In the still-prevalent one-teacher-one-classroom model, few districts have provided a robust, sustainably funded way to connect teacher evaluation with career opportunities, and they continue to bump up against questions of fairness in evaluation. How can teachers trust evaluators who rarely see them?

But in an Opportunity Culture®, few teachers work alone most of the time. Most work in teams on which each person does what he or she does best, and a team of leaders supports the principal. That team collaboration lets them observe one another’s thinking and actions up close as they work together to plan and deliver instruction, often with the ongoing support, coaching, and co-teaching of a great teacher-leader. That means giving and getting valuable and accurate feedback to support their improvement throughout the year, which supports career advancement, which means helping more students succeed.

But districts and states must deliberately change evaluation to match the team, team leader, and extended-reach roles that are common in schools using Opportunity Culture® models. These roles have wider spans of students, sometimes with narrower ranges of teaching content. They require enhanced soft skills—such as teamwork, team leadership, and flexibility—and hard skills, such as managing meetings and analyzing larger sets of student growth data during the year. Not changing evaluation systems appropriately can lead to mismatched students and teachers in formal accountability systems, lack of on-point, frequent feedback for teachers in new roles, missed opportunities for teachers to improve faster, and reduction of further career opportunities—harming teachers and students.

Our new guide helps education leaders align evaluation and its uses with an Opportunity Culture® and similar school models and career paths—successfully and at a low cost. It reflects lessons drawn from one-teacher-one-classroom style evaluation as well as early experiences of Opportunity Culture® teachers and principals—to guide states, districts, and schools toward ensuring that evaluation supports everyone’s success.

The guide and its tools are organized into sections covering evaluation redesign, evaluation content, evaluation process, and critical uses of evaluation.
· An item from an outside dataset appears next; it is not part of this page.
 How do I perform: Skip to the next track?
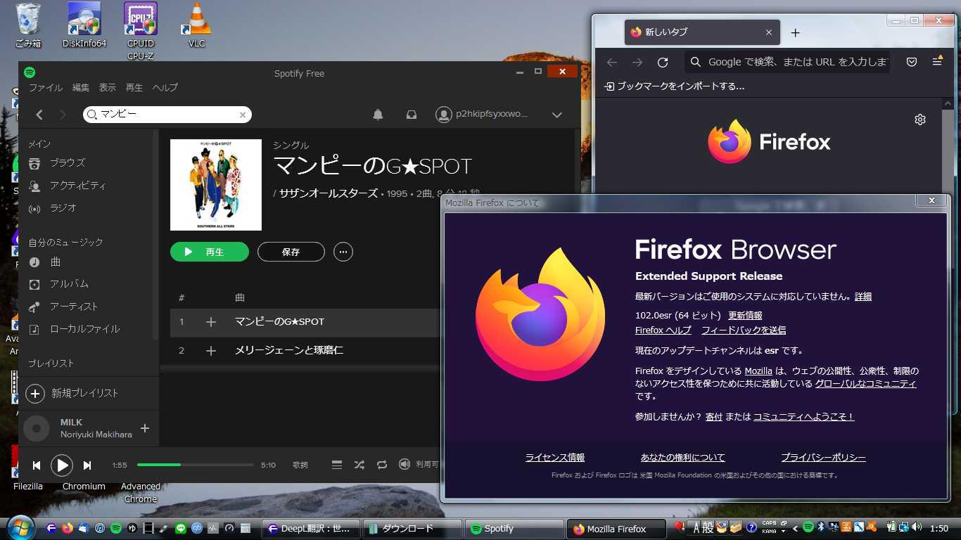87,465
Each section includes a set of action steps, considerations and guidance, tools, and links to other relevant resources.

Although some changes in evaluation and accountability can be made at the school and district levels, our accompanying brief looks at those that require a policy fix at the state level.

This guide and brief join the many free Opportunity Culture® materials for schools, districts, and human resources personnel to use in creating an Opportunity Culture®, recruiting, selecting, and evaluating and developing teachers and teacher-leaders in these new roles.

In 2014–15, the second implementation year, the Opportunity Culture® initiative included more than 30 schools, 450 teachers, and 16,000 students, and will include more than 60 schools in 2015–16, in Texas, Indiana, North Carolina, Tennessee, and New York.

Note: Public Impact® and Opportunity Culture® are registered trademarks; Extended-Reach Teacher™ is a trademarked term, registration pending.